Researcher Cites Role of Ancient Farming in Climate Change

By David A. Fahrenthold
Washington Post Staff Writer
Monday, September 28, 2009

Has climate change been around as long as the pyramids?

It is an odd-sounding idea, because the problem is usually assumed to be a modern one, the product of a world created by the Industrial Revolution and powered by high-polluting fossil fuels.

But a professor emeritus at the University of Virginia has suggested that people began altering the climate thousands of years ago, as primitive farmers burned forests and built methane-bubbling rice paddies. The practices produced enough greenhouse gases, he says, to warm the world by a degree or more.

Other scientists, however, have said the idea is deeply flawed and might be used to dampen modern alarms over climate change.

Understanding the debate requires a tour through polar ice sheets, the inner workings of the carbon molecule, the farming habits of 5,000-year-old Europeans and trapped air bubbles more ancient than Rome.

"The greenhouse gases went up, and they should have gone down" many thousands of years ago, said U-Va.'s William Ruddiman. "Why did that happen?"

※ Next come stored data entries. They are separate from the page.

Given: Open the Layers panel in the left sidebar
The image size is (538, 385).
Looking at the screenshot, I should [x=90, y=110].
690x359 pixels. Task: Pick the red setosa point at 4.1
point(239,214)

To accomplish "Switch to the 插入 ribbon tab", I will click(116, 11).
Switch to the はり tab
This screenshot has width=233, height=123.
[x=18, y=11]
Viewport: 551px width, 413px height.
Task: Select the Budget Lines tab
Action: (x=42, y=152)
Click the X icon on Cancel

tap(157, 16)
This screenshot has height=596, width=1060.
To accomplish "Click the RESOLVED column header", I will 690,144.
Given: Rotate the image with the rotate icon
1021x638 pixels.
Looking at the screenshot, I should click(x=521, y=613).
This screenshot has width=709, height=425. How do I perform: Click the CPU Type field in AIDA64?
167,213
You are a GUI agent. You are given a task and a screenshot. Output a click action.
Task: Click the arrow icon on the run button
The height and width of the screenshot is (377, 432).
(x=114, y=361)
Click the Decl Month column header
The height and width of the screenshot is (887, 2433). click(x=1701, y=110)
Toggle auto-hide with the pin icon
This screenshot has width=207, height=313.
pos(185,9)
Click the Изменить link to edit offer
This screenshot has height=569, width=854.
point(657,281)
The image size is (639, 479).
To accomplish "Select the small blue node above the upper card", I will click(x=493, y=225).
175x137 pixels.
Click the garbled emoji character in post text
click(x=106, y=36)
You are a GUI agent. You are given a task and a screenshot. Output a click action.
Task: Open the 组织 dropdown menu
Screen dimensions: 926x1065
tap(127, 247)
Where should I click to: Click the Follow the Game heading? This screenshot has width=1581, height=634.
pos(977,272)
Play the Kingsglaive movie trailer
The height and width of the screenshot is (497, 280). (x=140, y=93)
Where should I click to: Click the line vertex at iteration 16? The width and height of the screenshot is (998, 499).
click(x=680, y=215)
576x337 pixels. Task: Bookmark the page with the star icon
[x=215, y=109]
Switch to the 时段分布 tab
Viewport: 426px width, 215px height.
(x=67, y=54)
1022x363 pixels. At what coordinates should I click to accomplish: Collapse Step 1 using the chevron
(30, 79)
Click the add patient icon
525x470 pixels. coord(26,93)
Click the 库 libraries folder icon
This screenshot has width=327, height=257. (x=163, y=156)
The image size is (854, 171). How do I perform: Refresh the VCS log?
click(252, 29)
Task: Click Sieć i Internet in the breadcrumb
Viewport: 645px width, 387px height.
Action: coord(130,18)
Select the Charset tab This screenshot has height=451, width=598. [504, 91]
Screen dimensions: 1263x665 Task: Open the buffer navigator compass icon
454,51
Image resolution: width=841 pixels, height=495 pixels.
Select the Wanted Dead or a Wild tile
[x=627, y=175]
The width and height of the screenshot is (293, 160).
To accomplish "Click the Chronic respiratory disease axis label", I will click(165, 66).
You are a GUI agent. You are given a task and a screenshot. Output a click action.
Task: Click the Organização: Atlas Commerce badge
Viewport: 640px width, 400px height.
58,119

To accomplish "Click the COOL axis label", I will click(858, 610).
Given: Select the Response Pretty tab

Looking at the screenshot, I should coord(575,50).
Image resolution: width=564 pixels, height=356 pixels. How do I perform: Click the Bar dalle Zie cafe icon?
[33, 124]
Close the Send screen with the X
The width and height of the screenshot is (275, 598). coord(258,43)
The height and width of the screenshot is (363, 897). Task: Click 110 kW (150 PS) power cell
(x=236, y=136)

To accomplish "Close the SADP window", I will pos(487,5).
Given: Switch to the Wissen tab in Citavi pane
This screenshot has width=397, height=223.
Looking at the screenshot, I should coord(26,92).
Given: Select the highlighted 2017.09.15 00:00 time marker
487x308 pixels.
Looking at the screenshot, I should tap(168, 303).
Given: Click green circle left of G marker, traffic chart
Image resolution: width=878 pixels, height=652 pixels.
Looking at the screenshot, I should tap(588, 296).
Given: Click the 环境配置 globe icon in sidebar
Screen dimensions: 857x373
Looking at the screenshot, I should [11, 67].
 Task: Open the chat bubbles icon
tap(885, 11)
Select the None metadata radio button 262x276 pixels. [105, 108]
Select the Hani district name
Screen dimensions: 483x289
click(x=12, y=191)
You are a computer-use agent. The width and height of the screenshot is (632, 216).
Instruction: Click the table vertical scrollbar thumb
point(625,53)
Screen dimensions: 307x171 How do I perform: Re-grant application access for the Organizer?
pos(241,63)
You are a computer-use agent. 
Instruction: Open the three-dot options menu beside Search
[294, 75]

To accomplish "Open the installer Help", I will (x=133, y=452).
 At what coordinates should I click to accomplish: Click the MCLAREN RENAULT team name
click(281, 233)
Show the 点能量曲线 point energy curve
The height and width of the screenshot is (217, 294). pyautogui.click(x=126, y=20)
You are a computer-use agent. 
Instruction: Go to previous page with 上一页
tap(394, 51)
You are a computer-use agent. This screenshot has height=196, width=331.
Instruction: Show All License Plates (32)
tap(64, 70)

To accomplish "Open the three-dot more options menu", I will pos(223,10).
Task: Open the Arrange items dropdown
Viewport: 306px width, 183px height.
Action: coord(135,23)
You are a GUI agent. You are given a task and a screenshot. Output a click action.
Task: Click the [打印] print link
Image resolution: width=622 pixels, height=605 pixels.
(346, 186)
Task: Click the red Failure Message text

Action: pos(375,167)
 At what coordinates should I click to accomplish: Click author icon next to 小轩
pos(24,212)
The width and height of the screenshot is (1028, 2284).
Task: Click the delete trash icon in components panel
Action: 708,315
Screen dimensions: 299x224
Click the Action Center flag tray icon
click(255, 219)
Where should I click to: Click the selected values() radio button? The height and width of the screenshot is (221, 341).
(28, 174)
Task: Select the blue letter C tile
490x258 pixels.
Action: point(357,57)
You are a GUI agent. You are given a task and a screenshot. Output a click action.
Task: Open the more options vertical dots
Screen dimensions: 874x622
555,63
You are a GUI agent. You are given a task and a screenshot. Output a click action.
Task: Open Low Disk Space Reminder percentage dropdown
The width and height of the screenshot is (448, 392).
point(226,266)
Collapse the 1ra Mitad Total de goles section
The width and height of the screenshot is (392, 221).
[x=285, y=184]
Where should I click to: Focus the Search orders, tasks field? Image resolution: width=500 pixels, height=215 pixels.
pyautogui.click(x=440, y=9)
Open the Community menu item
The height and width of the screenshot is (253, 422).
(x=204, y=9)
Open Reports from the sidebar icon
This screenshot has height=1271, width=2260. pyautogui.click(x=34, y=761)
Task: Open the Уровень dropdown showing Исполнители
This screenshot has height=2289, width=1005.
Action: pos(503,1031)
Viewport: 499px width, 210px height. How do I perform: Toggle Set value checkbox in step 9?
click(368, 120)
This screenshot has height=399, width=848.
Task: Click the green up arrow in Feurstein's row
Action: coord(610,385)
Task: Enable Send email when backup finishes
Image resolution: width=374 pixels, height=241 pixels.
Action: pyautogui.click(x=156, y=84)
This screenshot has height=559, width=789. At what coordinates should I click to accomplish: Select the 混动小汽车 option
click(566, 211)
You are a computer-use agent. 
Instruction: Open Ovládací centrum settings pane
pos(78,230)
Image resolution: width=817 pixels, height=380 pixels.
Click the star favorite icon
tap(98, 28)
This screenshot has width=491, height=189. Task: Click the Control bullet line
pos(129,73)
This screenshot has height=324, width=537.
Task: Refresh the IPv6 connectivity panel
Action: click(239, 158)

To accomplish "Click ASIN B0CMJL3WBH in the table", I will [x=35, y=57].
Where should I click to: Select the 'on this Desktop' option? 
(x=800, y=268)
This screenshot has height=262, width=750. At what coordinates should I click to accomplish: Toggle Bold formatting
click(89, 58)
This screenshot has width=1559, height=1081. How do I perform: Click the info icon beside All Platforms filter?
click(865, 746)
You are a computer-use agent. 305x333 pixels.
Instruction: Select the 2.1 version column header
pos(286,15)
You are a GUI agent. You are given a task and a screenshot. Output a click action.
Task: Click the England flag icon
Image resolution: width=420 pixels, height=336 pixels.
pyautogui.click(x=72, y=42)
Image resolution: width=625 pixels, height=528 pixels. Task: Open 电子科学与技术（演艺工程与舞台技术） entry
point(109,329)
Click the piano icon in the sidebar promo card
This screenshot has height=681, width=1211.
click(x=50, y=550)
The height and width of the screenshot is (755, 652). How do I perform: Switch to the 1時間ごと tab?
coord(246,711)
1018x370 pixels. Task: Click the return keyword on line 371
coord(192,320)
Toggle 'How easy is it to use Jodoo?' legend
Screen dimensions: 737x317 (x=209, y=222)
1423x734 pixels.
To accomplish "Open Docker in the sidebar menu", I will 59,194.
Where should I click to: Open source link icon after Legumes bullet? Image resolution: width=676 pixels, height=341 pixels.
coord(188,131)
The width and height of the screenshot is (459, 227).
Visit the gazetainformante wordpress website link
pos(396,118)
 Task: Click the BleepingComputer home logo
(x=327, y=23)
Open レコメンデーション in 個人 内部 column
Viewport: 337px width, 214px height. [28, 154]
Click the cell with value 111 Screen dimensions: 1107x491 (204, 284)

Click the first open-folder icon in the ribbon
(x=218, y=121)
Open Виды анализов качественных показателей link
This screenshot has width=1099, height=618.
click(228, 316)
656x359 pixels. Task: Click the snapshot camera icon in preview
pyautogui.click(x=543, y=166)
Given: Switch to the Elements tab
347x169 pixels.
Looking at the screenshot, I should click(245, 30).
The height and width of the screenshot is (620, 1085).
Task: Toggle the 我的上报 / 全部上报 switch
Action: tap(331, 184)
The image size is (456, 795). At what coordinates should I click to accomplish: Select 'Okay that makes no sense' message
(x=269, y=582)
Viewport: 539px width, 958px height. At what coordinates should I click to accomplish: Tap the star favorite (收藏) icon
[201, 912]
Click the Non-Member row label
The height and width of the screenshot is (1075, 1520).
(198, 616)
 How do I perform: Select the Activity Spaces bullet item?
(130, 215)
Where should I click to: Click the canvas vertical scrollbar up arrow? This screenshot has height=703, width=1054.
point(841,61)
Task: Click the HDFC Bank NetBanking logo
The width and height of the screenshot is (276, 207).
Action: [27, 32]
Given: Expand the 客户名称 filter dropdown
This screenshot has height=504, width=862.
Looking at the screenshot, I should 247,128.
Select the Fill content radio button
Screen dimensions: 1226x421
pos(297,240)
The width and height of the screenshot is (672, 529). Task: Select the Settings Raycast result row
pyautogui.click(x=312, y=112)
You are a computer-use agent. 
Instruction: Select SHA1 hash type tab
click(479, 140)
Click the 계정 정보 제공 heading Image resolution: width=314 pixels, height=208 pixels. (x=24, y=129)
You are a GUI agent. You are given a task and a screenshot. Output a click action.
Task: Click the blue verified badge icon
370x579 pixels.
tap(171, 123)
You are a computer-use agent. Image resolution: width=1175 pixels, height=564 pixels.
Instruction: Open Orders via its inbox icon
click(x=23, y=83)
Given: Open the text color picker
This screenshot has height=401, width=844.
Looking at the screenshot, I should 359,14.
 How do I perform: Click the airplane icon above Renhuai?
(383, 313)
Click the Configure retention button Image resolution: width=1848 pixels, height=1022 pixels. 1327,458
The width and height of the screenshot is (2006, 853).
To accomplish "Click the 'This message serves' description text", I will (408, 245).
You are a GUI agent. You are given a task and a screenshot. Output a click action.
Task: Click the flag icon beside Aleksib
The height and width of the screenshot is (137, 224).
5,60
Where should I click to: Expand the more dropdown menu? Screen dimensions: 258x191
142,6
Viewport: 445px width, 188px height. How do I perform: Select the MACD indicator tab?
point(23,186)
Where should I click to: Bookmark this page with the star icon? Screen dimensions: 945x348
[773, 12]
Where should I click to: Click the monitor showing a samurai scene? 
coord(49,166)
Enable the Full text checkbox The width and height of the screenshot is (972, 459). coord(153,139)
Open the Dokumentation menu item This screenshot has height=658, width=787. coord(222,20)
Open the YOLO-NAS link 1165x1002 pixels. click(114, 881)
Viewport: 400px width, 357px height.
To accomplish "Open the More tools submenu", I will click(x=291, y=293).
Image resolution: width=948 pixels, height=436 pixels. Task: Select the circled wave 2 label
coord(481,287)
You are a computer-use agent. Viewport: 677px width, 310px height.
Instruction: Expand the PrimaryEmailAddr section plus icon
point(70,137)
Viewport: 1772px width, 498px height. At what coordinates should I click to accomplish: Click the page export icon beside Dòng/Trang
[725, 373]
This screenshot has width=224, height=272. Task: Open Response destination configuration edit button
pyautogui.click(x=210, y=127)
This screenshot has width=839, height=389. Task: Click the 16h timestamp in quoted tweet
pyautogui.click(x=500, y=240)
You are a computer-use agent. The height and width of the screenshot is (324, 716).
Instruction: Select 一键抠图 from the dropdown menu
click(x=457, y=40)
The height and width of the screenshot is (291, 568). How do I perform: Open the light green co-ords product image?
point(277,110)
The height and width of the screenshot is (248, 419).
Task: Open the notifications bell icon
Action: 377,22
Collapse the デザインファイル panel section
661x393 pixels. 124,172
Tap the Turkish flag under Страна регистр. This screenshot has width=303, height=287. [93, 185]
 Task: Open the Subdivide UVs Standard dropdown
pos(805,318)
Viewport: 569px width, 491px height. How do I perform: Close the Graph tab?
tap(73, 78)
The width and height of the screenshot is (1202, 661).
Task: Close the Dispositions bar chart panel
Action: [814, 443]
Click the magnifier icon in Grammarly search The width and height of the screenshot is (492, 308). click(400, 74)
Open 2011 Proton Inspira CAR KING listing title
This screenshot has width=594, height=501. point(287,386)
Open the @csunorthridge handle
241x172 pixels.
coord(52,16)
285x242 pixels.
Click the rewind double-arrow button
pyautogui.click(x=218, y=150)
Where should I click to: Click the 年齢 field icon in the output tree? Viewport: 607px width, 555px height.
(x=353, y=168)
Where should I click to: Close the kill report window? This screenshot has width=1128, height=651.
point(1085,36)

His answer is based on circumstantial evidence. Ruddiman said two events in world history -- an apparent shift in the composition of the atmosphere and the first explosion of human agriculture -- took place at nearly the same time.

"Greenhouse gases do something they never did before," Ruddiman said. "And humans do something the Earth [had] never seen before."

Ruddiman first presented his idea of ancient climate change in 2003. But he returned to the subject last month, in a paper intended to rebut one major criticism -- that there were not enough people on the planet thousands of years ago for their emissions to make a difference.

Ruddiman's response: yes, there were. And in those days, one farmer was as destructive as multiple farmers are today.

He and Erle Ellis, a professor at the University of Maryland Baltimore County, wrote in the journal Quaternary Science Reviews that early farmers did not have modern fertilizer or factory-made tools, but they did have a lot of land. They would clear an area by cutting or burning it, farm the ground until it was nearly barren and move on.

"Those tens of millions [of people] had the impact of hundreds of millions, because per person, they had 10 times the impact," Ruddiman said. "And that's enough to start the curve turning around."